The noble gases helium, krypton and xenon are generated or implanted in many materials employed in or developed for fission or fusion nuclear reactors (e.g. UO2, neutron absorbers, high-level waste matrices, etc.). Taking the example of the usual fission nuclear fuel UO2, the in-pile generation of noble gases is greatly responsible for the unfavorable microstructure and thermal properties evolutions of the fuel. However the underlying mechanisms governing the behavior of these gaseous elements in UO2 are so far not entirely understood and are almost unknown for the GenIV fuel candidates. Consequently, the diffusion mechanisms and kinetics of noble gases in nuclear materials are paramount to determine for a comprehensive range of experimental parameters. These are however often quite complex to access experimentally, especially when looking to low concentrations to avoid the formation of gas bubbles or defect aggregates.
At our laboratory the quantification of noble gases diffusing out of materials is made possible down to as low as few 107 atoms thanks to advanced gas purification and mass spectrometry techniques. However our investigations were up until recently limited by the actual conventional vacuum furnace used for samples heating (maximum temperature of 1400°C, imprecise control of temperature, impossibility to control and impose oxygen partial pressure (pO2), etc.).

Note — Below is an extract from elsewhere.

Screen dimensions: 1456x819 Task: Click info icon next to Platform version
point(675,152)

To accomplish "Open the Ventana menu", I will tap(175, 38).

To overcome these limitations, a new heating line has recently been implemented. The latter is based on the use of a high-power laser beam able to quasi-instantaneously and homogeneously heat the samples to controlled temperatures in the range of 600 to 2200°C, with a limited heating of the sample holding components. Furthermore we are currently trying to implement a pO2 control system to be able to vary this crucial parameter.
The proposed poster aims to present the features of this new experimental line and the unique new possibilities of investigation brought by this new setup. A recent example study will also be presented: helium diffusion mechanisms and kinetics in B4C.